Etive & GDPR

Property Log Book & Digtal Log Book

Property Log Book® and Digital Log Book® has GDPR compliance central to everything we do.

The Data Protection Act 2018, Regulation (EU) 2016/279 (General Data Protection Regulation) and The Privacy and Electronic Communications (EC Directive) Regulations 2003 and any applicable national implementing laws, regulations and secondary legislation in England and Wales relating to the processing of Personal Data and the privacy of electronic communications, as amended, replaced or updated from time to time.

Some GDPR Key Points

  1. Explicit permission. When you give permission to an app or website to have or use your details in a specific way, they cannot use it for any other purpose or, crucially, sell it on to third parties.
  2. Clear and affirmative consent will be needed before private data is processed and this will require an “active step” such as ticking a box.
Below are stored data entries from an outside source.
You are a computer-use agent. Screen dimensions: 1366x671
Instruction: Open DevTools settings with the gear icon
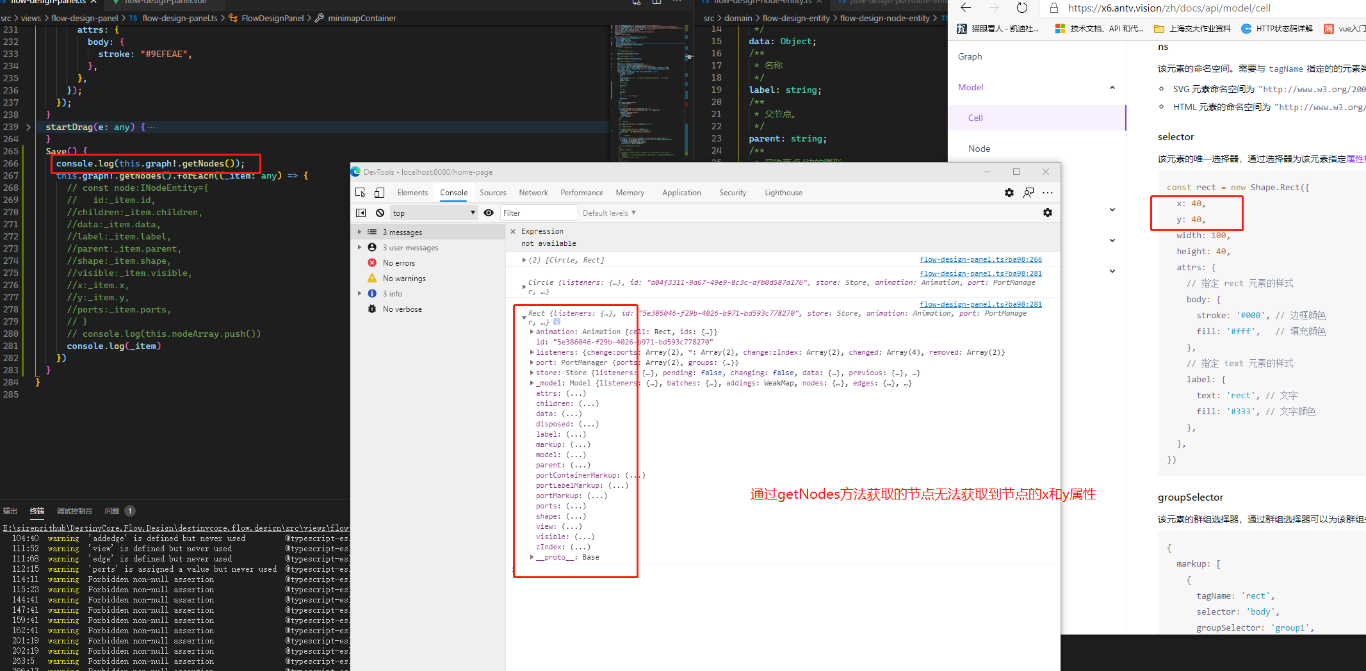[1009, 192]
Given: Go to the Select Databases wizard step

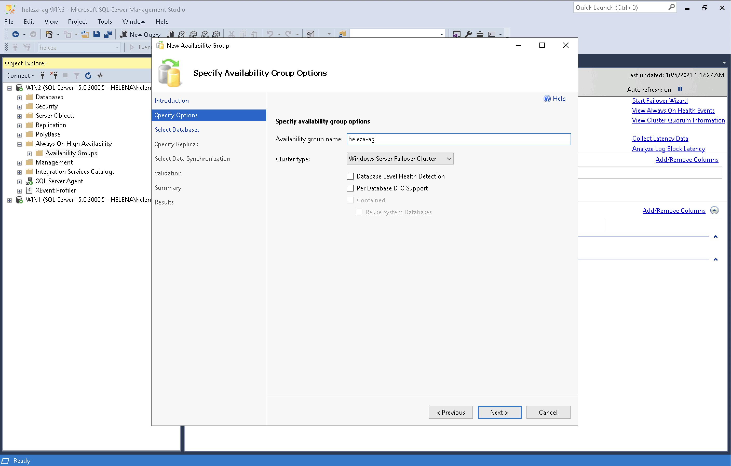Looking at the screenshot, I should coord(177,130).
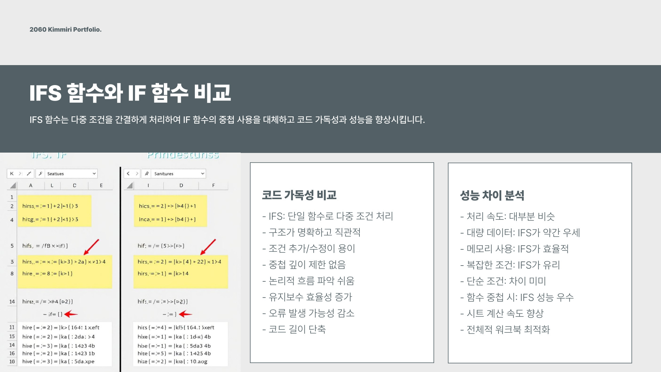Click the function icon beside Seatiues box
Image resolution: width=661 pixels, height=372 pixels.
click(x=40, y=174)
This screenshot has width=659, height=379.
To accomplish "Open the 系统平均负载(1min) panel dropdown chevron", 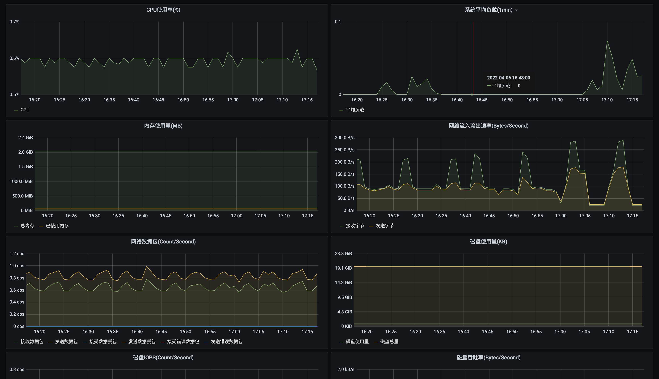I will 516,10.

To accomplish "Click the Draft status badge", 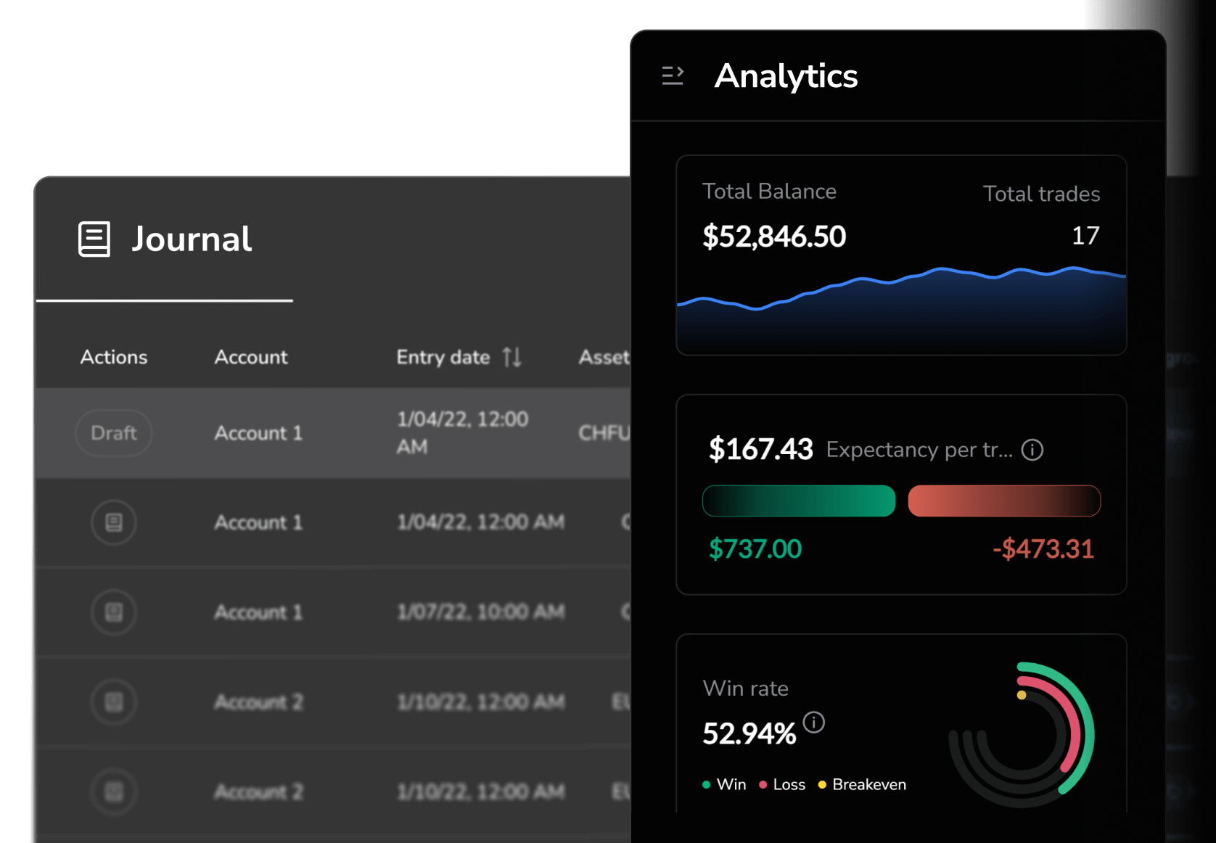I will click(x=113, y=433).
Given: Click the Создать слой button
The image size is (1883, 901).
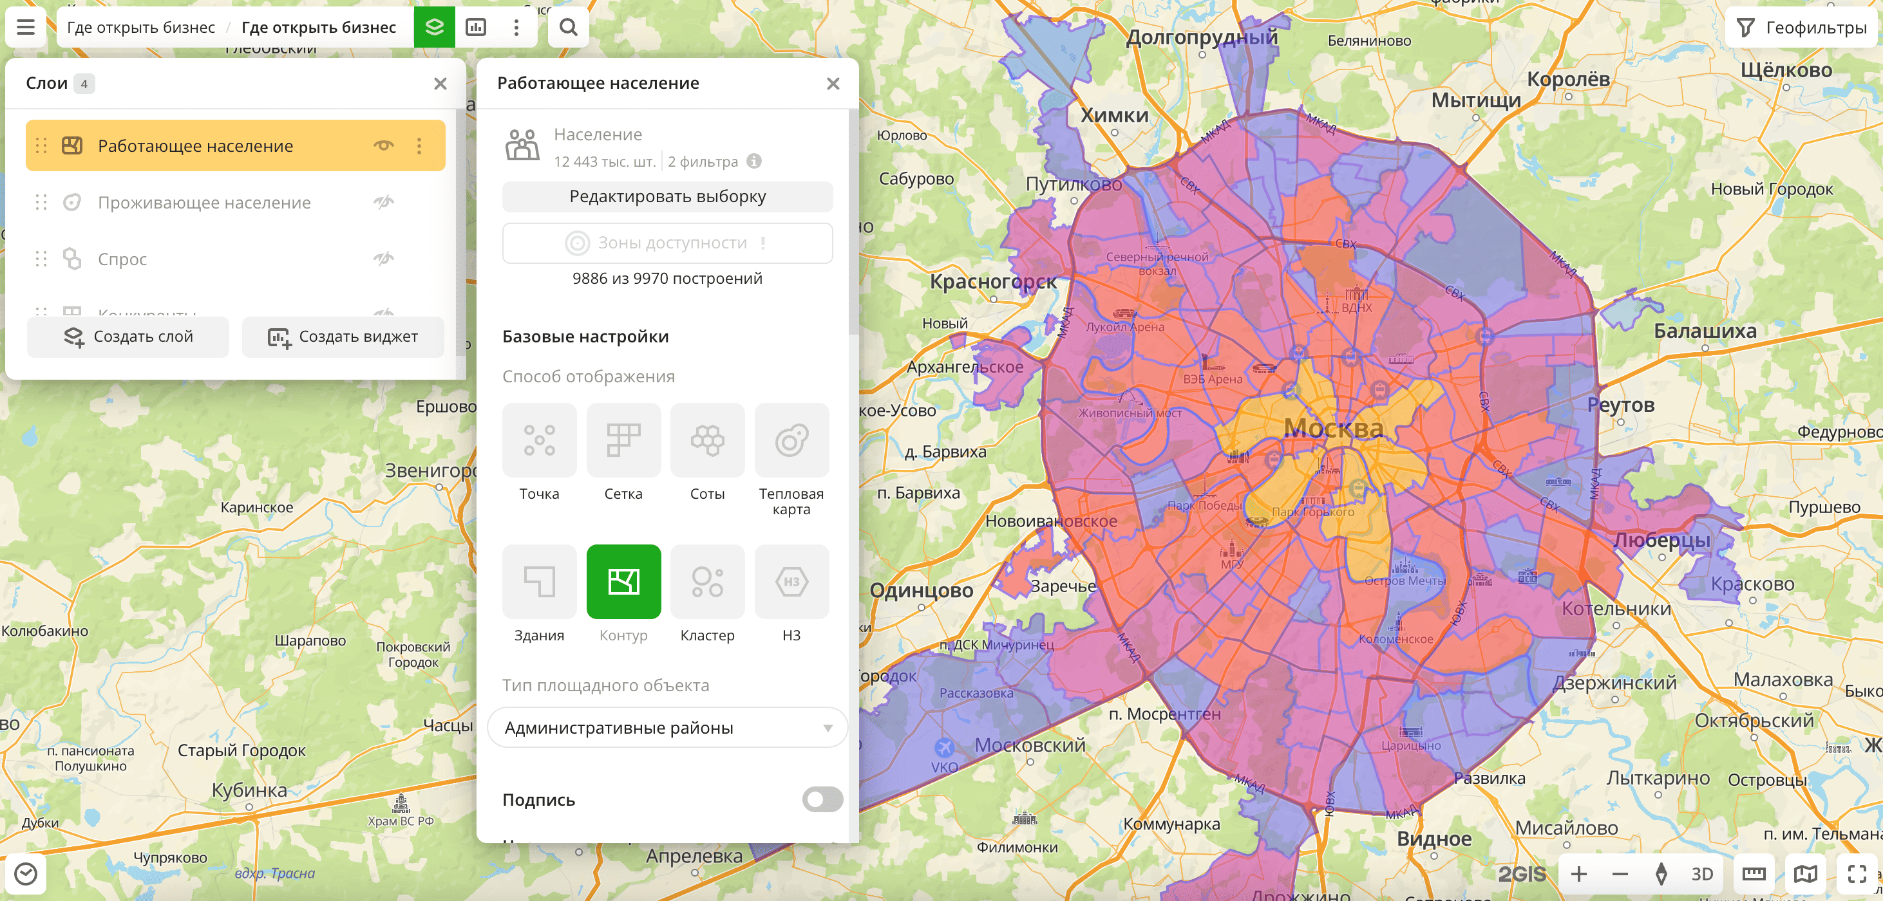Looking at the screenshot, I should pyautogui.click(x=128, y=337).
GDPR is clear that “silence, pre-ticked boxes or inactivity will thus not constitute consent. In future, it should also be as easy for a person to withdraw consent as to give it.”
  3. Data portability gives you the right to ask for any data that a company has about you, which should be returned in a machine-readable format, so that you can reuse it, for example to give it to another service provider. The Digital Log Book is yours to keep wherever you move to, it belongs to you and your data stays with you.
  4. Clear limits on the use of profiling. There are new limits where automated processing of personal data is used to “analyse or predict a person’s performance at work, economic situation, location, health, preferences, reliability or behaviour”, including credit worthiness. Under the new regulation, profiling would generally only be allowed with the consent of the person concerned, where permitted by law or when needed to pursue a contract and should comprise a human element, including an expectation of the decision to be reached.
  5. Privacy by design means that when you download an app or sign up for a service, you should not be asked for data that is not directly needed or relevant for the purposes of interacting with that app or service.
  6. Giving someone access to your data does not mean they will always have access to it. You control who has access to your data from when you shared it to when you cut their access off. Under the GDPR you have a right to be forgotten and will be able to ask companies or platforms to delete your data if you no longer want them to have it. The two caveats to this are;
  7. that this will not apply to some information that there is a legal requirement to keep, for example medical records, and;
  8. that it is also a personal right to forget, distinct from the 3rd party Right to be Forgotten, where individuals can request that outdated or undesirable information about them be removed from search engines.
  9. The new rules promote techniques such as anonymisation (removing personally identifiable information where it is not needed), pseudonymisation (replacing personally identifiable material with artificial identifiers), and encryption (encoding messages so only those authorised can read it) to protect personal data.